Speaking at the cabinet meeting, Labour councillor Jonathan Brash said he had heard nothing on what was happening with that report.
Council officers said discussions were ongoing with Spirul about additional evaluation but cabinet members raised concerns that extra funding would be needed.
Labour councillor Pamela Hargreaves said: "The Tall Ships was a huge success and it had a massive benefit to the town both internally and externally and if there is an opportunity we should go for it again.
"But the disappointing thing is why questions about the losses should be an extra piece of work. It should be integral. I would question what the scope of the Spirul report was."

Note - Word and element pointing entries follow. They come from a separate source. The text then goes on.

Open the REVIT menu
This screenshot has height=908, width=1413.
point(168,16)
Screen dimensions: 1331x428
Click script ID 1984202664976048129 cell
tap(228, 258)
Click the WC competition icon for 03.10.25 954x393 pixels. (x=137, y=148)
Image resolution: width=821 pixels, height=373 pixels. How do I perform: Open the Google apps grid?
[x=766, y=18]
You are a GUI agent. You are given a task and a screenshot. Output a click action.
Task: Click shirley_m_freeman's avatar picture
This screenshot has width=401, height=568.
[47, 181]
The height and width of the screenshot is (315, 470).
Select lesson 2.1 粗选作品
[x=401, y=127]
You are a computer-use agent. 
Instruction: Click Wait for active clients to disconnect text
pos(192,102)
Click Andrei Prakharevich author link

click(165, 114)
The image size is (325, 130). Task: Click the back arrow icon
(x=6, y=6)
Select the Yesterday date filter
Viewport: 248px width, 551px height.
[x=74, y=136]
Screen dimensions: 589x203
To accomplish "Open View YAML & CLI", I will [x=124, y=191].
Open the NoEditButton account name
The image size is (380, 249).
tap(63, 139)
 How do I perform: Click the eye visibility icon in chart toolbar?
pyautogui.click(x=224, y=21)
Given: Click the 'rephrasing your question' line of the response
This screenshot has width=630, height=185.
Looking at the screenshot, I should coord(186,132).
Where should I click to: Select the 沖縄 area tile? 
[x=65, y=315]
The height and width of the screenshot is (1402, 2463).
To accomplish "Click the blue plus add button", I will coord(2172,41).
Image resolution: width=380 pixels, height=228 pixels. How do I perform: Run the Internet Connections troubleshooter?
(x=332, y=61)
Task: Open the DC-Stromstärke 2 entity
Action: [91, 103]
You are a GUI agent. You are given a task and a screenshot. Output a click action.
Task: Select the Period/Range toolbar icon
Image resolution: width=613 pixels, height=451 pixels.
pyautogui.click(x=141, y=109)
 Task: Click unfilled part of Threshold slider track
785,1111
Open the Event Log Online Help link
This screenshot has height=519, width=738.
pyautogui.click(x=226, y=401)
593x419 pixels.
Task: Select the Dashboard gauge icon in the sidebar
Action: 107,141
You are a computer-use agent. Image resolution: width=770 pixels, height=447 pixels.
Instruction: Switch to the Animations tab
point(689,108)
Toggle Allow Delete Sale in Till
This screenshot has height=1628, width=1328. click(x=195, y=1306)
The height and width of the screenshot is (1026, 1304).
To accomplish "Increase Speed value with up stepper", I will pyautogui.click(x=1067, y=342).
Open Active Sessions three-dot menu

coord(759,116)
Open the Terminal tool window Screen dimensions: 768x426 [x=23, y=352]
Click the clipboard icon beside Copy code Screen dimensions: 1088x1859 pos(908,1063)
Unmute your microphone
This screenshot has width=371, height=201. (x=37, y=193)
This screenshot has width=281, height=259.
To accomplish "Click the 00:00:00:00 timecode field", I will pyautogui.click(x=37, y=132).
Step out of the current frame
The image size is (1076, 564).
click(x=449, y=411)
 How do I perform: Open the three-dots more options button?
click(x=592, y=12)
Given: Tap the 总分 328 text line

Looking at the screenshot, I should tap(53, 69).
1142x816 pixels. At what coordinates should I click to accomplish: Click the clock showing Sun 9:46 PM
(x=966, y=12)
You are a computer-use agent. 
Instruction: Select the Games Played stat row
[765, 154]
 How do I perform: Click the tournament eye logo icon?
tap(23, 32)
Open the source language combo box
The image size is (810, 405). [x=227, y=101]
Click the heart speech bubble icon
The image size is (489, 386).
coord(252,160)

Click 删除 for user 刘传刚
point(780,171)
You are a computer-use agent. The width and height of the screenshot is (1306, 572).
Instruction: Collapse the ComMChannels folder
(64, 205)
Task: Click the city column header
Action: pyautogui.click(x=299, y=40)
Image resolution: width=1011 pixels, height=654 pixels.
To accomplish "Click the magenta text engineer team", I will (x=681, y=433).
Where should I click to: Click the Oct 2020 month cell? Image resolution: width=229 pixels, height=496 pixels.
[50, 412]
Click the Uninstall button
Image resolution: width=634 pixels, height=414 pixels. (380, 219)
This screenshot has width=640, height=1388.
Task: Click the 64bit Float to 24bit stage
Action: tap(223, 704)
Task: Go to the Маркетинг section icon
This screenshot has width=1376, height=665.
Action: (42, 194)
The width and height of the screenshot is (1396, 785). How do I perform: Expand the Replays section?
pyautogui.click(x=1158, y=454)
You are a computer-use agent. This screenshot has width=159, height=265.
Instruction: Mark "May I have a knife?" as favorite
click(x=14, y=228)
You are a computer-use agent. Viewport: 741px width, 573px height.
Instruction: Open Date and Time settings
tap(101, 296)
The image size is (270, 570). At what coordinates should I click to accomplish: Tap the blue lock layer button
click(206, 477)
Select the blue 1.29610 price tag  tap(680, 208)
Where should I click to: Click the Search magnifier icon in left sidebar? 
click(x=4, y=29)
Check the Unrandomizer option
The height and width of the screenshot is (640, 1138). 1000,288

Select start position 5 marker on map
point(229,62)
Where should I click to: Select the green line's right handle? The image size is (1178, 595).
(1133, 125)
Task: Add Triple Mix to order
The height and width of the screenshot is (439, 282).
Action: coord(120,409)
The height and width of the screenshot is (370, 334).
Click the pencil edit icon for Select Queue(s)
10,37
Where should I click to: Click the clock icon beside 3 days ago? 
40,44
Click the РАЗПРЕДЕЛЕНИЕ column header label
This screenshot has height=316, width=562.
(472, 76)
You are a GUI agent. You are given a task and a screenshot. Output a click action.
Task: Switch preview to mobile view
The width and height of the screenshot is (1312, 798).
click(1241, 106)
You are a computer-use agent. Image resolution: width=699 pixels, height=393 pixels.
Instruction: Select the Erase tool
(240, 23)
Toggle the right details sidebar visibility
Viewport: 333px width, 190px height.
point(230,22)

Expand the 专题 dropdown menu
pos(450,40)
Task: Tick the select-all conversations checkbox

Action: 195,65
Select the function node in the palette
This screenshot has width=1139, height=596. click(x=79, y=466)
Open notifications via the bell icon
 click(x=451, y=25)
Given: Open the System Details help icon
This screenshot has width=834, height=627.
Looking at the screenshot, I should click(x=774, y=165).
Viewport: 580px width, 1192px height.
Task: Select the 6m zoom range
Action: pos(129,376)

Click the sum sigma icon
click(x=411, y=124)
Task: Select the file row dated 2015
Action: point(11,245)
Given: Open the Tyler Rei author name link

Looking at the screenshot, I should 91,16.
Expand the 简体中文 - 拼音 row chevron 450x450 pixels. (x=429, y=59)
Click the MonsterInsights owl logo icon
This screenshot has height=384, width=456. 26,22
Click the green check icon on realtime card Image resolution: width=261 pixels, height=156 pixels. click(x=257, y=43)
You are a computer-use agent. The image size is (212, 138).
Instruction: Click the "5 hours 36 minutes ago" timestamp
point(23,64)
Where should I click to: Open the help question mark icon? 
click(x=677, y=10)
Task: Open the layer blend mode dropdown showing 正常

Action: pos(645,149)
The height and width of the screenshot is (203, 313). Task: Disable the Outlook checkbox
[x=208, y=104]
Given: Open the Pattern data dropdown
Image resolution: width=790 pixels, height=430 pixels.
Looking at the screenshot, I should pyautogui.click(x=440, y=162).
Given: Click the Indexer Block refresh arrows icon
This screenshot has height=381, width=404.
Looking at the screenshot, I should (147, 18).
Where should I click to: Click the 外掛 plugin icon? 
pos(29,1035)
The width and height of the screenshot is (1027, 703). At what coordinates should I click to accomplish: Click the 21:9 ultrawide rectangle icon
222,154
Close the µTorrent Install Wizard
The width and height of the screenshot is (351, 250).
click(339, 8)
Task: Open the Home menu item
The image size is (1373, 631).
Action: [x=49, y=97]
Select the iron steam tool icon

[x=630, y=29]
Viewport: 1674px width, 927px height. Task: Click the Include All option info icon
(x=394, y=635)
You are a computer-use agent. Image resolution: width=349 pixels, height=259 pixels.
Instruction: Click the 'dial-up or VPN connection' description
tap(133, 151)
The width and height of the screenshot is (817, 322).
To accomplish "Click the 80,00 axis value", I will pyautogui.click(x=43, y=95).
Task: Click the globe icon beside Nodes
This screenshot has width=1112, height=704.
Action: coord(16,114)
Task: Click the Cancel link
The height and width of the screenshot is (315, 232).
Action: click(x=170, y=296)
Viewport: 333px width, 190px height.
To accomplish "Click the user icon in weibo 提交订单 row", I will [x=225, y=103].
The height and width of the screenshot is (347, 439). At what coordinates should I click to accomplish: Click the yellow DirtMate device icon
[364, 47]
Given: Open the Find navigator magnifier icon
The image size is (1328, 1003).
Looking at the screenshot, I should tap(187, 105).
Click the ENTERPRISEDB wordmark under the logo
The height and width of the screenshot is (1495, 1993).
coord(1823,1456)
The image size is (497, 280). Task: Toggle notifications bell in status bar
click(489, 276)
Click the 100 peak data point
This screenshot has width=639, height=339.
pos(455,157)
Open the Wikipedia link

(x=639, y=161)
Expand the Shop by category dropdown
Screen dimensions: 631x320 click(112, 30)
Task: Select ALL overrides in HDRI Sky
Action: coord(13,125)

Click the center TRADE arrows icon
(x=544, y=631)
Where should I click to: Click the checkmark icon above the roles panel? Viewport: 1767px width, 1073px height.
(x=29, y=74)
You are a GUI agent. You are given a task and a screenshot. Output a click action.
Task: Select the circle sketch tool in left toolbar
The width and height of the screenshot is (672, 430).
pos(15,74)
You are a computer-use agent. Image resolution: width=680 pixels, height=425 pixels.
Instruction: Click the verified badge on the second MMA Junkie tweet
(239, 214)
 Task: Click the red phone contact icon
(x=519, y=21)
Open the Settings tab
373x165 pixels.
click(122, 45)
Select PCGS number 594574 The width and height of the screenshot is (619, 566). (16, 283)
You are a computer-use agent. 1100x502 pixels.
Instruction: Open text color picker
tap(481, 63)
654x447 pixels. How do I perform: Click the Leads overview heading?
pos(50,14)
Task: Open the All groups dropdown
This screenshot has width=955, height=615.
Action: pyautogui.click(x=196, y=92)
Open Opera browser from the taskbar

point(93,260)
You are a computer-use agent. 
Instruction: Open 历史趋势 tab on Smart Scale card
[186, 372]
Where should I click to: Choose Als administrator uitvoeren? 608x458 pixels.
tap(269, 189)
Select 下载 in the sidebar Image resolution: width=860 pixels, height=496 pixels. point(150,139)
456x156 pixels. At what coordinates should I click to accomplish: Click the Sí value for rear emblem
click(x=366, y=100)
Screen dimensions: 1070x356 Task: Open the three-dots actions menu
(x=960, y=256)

Labour councillor Ged Hall, who said the local authority would have been in trouble with the Highways Agency if the parking provision was any less, said the remit of the report was to see whether the event had been value for money and what the economic impact had been on town.
Independent councillors Cath Hill and Hilary Thompson both questioned the need for spending more money on an additional report.
Coun Thompson said: "I am not sure that this evaluation will tell us anything more than we already know."
While most of the economic impact report was positive, it said there were lessons to be learned such as improving the liaison with traders and exhibitors, whether more involvement from the private sector could have maximised the income potential and that communication with businesses in Hartlepool could be improved.
The independent evaluation exercise was a requirement of the funding from One NorthEast, which contributed 775,000 to the project.